Please provide sufficient information to identify yourself and specify the right you wish to exercise. We may request additional verification to confirm your identity before responding to sensitive requests.

We will respond to requests within one month of receipt. In complex cases or where we receive multiple requests, we may extend this period by a further two months, in which case we will inform you of the extension and the reasons for it within the original one-month period.

Data Protection Officer

We have appointed a Data Protection Officer responsible for overseeing our compliance with data protection law and serving as a point of contact for data subjects and supervisory authorities.

Our DPO can be contacted regarding any aspect of data protection compliance, questions about how we process personal information, or concerns about our practices:

Michael Chen
Data Protection Officer
Sparkling Labyrinth Ltd
[email protected]

Lawful Bases for Processing

We process personal information only where we have identified an appropriate lawful basis under UK GDPR:

Contract Performance

Processing necessary to deliver training services under agreements with clients and participants, including programme administration, materials provision, attendance tracking, certification, and billing.

Legal Obligation

Processing required to comply with legal duties including financial record-keeping for tax purposes, health and safety obligations, and professional body reporting requirements.

Legitimate Interests

Processing necessary for purposes that serve our legitimate business interests or those of third parties, provided these interests are not overridden by individual rights and freedoms. This includes:

  • Client relationship management and communication
  • Service improvement and quality assurance
  • Business planning and strategic development
  • Prevention of fraud and security threats
  • Network and information systems security

We have conducted assessments to ensure our legitimate interest processing is necessary, proportionate, and respects individual rights.

Consent

Processing based on freely given, specific, informed, and unambiguous consent for particular purposes, primarily marketing communications not covered by other legal bases. Consent may be withdrawn at any time without affecting the lawfulness of processing before withdrawal.

International Transfers

When we transfer personal information outside the United Kingdom, we ensure appropriate safeguards are in place as required by UK GDPR. These may include:

  • Transfers to countries with adequacy decisions recognising equivalent data protection standards
  • Standard contractual clauses approved by UK authorities
  • Binding corporate rules for transfers within multinational organisations
  • Certifications under approved schemes

We document all international transfers and the safeguards applied to ensure compliance and accountability.

Data Breach Notification

We have procedures in place to detect, investigate, and respond to personal data breaches. Where a breach is likely to result in a risk to individual rights and freedoms, we will notify the Information Commissioner's Office within 72 hours of becoming aware of the breach.

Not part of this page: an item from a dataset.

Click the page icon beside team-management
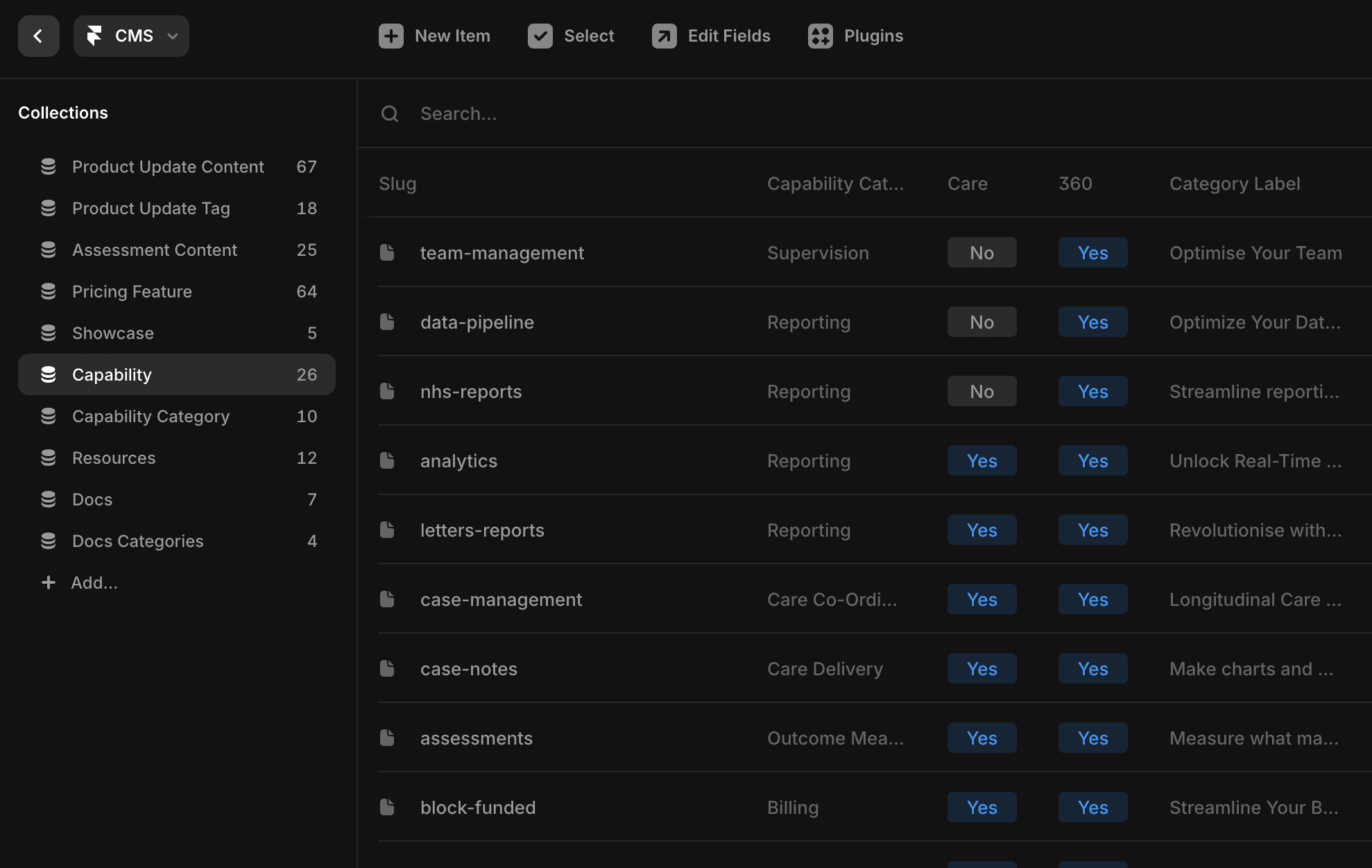This screenshot has height=868, width=1372. click(x=387, y=253)
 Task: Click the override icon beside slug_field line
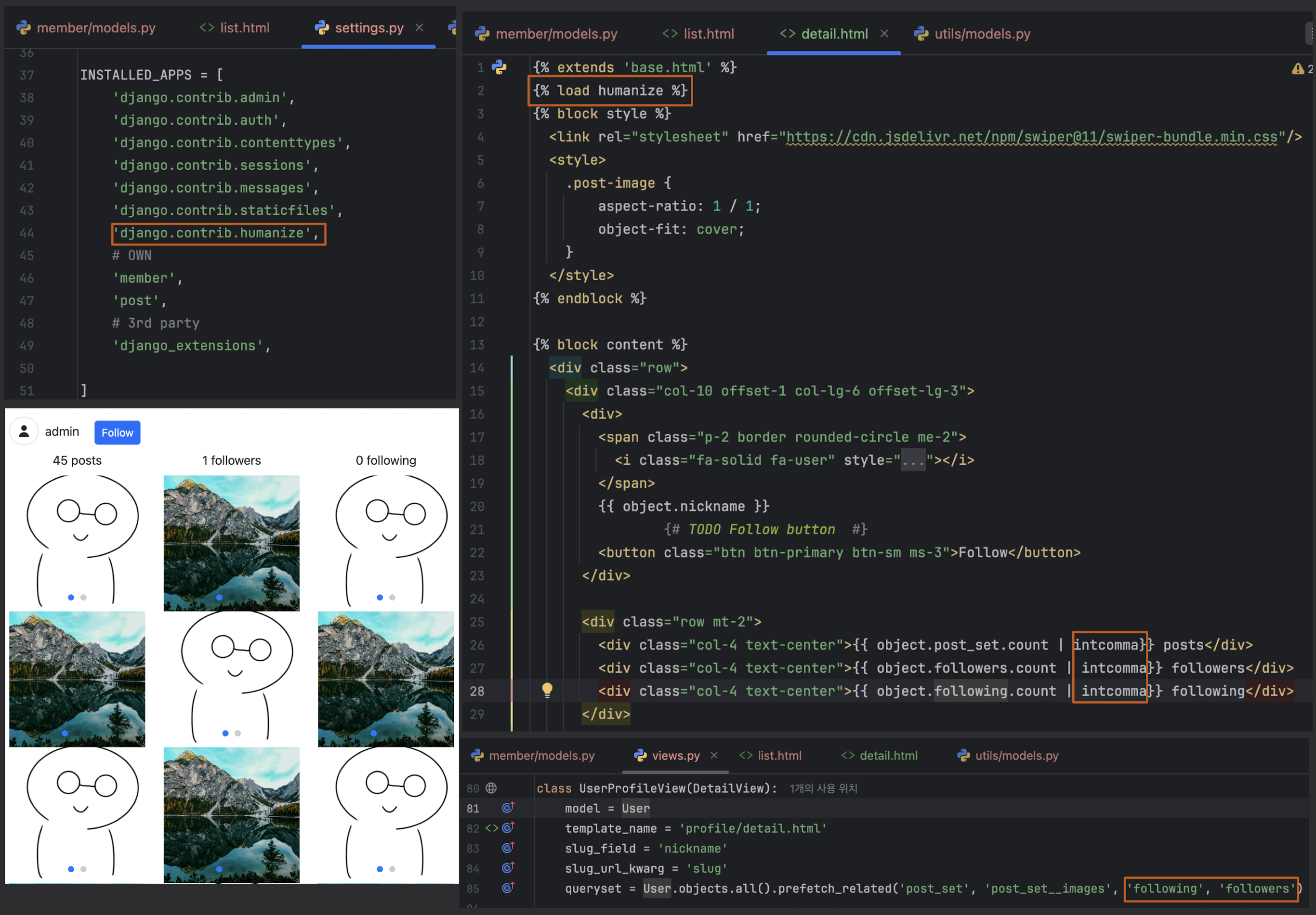pyautogui.click(x=508, y=848)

Where a breach is likely to result in a high risk to rights and freedoms, we will also notify affected individuals without undue delay, providing information about the nature of the breach, likely consequences, and measures taken or proposed to address it.

Supervisory Authority

The Information Commissioner's Office is the UK supervisory authority for data protection. You have the right to lodge a complaint with the ICO if you believe our processing of your personal information violates data protection law:

Information Commissioner's Office
Wycliffe House
Water Lane
Wilmslow
Cheshire SK9 5AF

Website: sparkling-labyrinth.com
Telephone: 0303 123 1113

We would appreciate the opportunity to address your concerns before you approach the ICO, so please consider contacting us first.

Updates to This Information

We review our GDPR compliance regularly and update this information as necessary to reflect changes in our processing activities or legal requirements. Please check this page periodically for the latest information about our data protection practices.